● **EXERCISE DIRECTIONS**: Reproduce word for word the passage of the variant-type ingestion guide starting at "Alternately, you can" and ending at "a VARIANT type.".

Ingest data as semi-structured variant type

Important

In Databricks Runtime 15.3 and above, you can use the VARIANT type to ingest semi-structured data. This article describes behavior and provides example patterns for ingesting data from cloud object storage using Auto Loader and COPY INTO, streaming records from Kafka, and SQL commands for creating new tables with variant data or inserting new records using the variant type. The following table summarizes the supported file formats and Databricks Runtime version support:

File format	Supported Databricks Runtime version
JSON	15.3 and above
XML	16.4 and above
CSV	16.4 and above

See Query variant data.

Create a table with a variant column

VARIANT is a standard SQL type in Databricks Runtime 15.3 and above and is supported by tables backed by Delta Lake. Managed tables on Azure Databricks use Delta Lake by default, so you can create an empty table with a single VARIANT column using the following syntax.

CREATE TABLE table_name (variant_column VARIANT)

Alternately, you can use a CTAS statement to create a table with a variant column. Use the PARSE_JSON function to parse JSON strings or the FROM_XML function to parse XML strings. The following example creates a table with two columns.

The id column is extracted from the JSON string as a STRING type.
variant_column contains the entire JSON string encoded as a VARIANT type.

CREATE TABLE table_name AS
  SELECT json_string:id AS id,
    PARSE_JSON(json_string) variant_column
  FROM source_data

Note

Databricks recommends extracting frequently queried fields and storing them as non-variant columns to accelerate queries and optimize storage layout.

VARIANT columns cannot be used for clustering keys, partitions, or Z-order keys. The VARIANT data type cannot be used for comparisons, grouping, ordering, and set operations. For more information, see Limitations.

Insert data using `parse_json`

If the target table already contains a column encoded as VARIANT, you can use parse_json to insert JSON string records as VARIANT. For example, parse JSON strings from the json_string column and insert them into table_name.

SQL

INSERT INTO table_name (variant_column)
  SELECT PARSE_JSON(json_string)
  FROM source_data

Python

from pyspark.sql.functions import col, parse_json

(spark.read
  .table("source_data")
  .select(parse_json(col("json_string")))
  .write
  .mode("append")
  .saveAsTable("table_name")
)

Insert data using `from_xml`

If the target table already contains a column encoded as VARIANT, you can use from_xml to insert XML string records as VARIANT. For example, parse XML strings from the xml_string column and insert them into table_name.

SQL

INSERT INTO table_name (variant_column)
  SELECT FROM_XML(xml_string, 'variant')
  FROM source_data

Python

from pyspark.sql.functions import col, from_xml

(spark.read
  .table("source_data")
  .select(from_xml(col("xml_string"), "variant"))
  .write
  .mode("append")
  .saveAsTable("table_name")
)

● **GIVEN DATA**:
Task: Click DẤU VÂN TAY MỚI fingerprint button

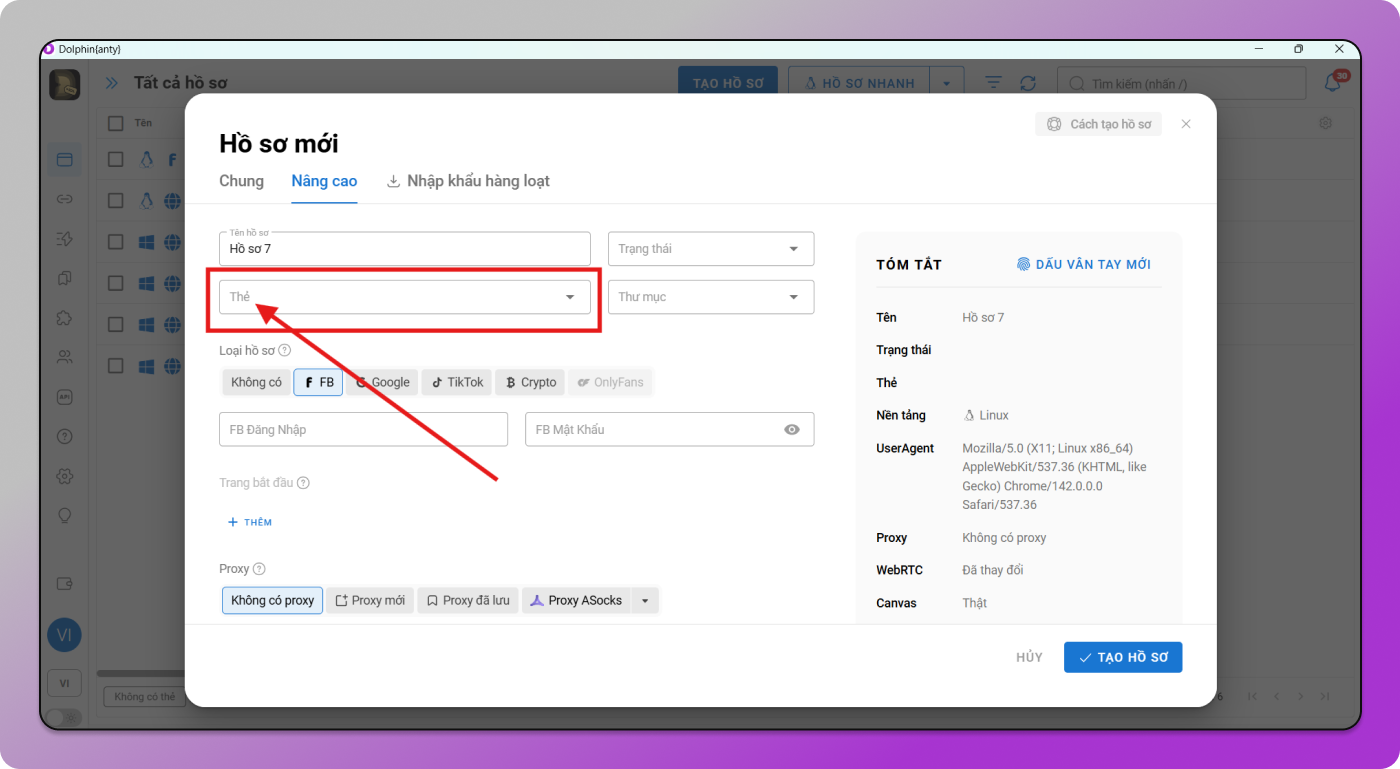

● **ANSWER TO THE TASK**:
Alternately, you can use a CTAS statement to create a table with a variant column. Use the PARSE_JSON function to parse JSON strings or the FROM_XML function to parse XML strings. The following example creates a table with two columns.

The id column is extracted from the JSON string as a STRING type.
variant_column contains the entire JSON string encoded as a VARIANT type.